Susan said she would step in and ask her mother, and she soon returned with an answer that he was heartily welcome, if he could sleep upon the children’s bed, which was but small.
The old man entered thankfully, and, as he did so, struck his head against the low roof. “Many roofs that are twice as high do not shelter folk so kind,” he said. For he had just come from the house of Mr. Case, and Barbara, who had been standing at the hall-door, said he could have no help there. The old man’s harp was set down in Farmer Price’s kitchen, and he promised to play a tune for the boys before they went to bed, as their mother had given them leave to sit up to supper with their father.

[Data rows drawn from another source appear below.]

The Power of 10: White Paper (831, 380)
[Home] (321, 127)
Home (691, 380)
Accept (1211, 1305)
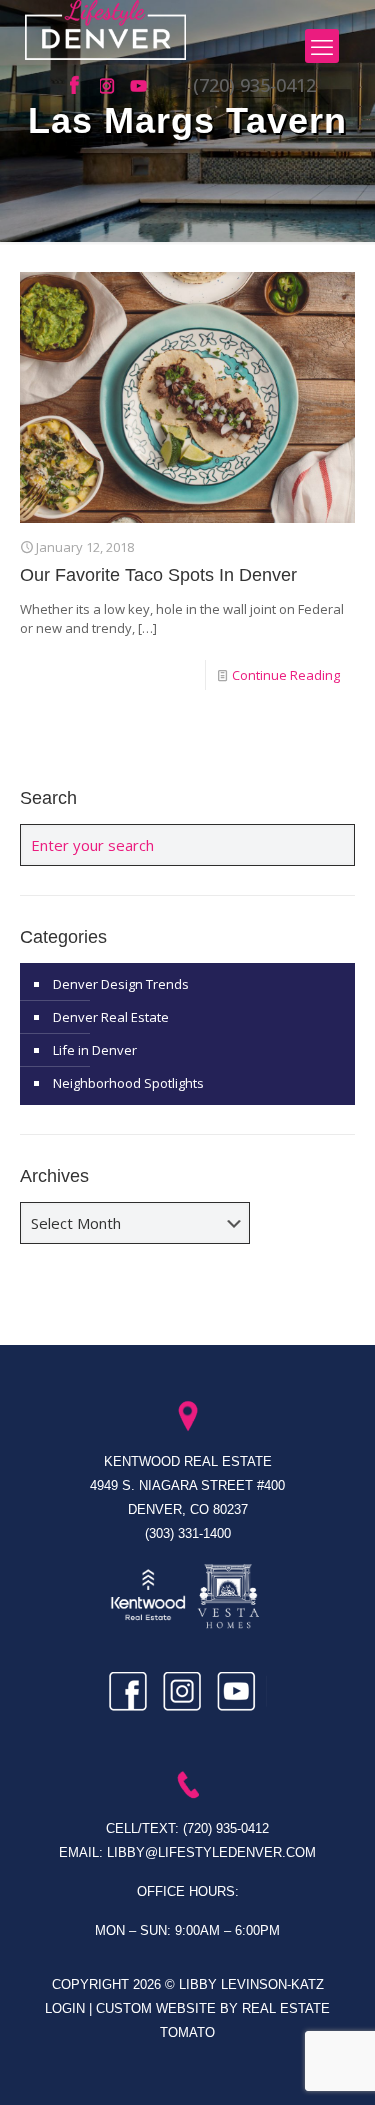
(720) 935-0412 (254, 85)
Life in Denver (95, 1050)
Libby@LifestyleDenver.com (211, 1852)
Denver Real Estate (111, 1017)
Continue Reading (286, 675)
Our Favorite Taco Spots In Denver (158, 575)
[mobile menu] (322, 46)
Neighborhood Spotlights (128, 1083)
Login (67, 2008)
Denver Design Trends (121, 984)
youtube (140, 86)
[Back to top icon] (334, 2064)
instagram (110, 86)
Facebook (80, 86)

The farmer came home with a sad face, but how soon did it brighten, when Susan, with a smile, said to him, “Father, we’ve good news for you! good news for us all!—You have a whole week longer to stay with us; and perhaps,” she went on, putting her little purse into his hands—“perhaps with what’s here, and the bread-bills, and what may somehow be got together before a week’s at an end, we may make up the nine guineas. Who knows, dearest mother, but we may keep him with us for ever!” As she spoke, she threw her arms round her father, who pressed her to him without speaking, for his heart was full. It was some little time before he could believe that what he heard was true; but the smiles of his wife, the noisy joy of his little boys, and the delight that shone in Susan’s face at last convinced him that he was not in a dream.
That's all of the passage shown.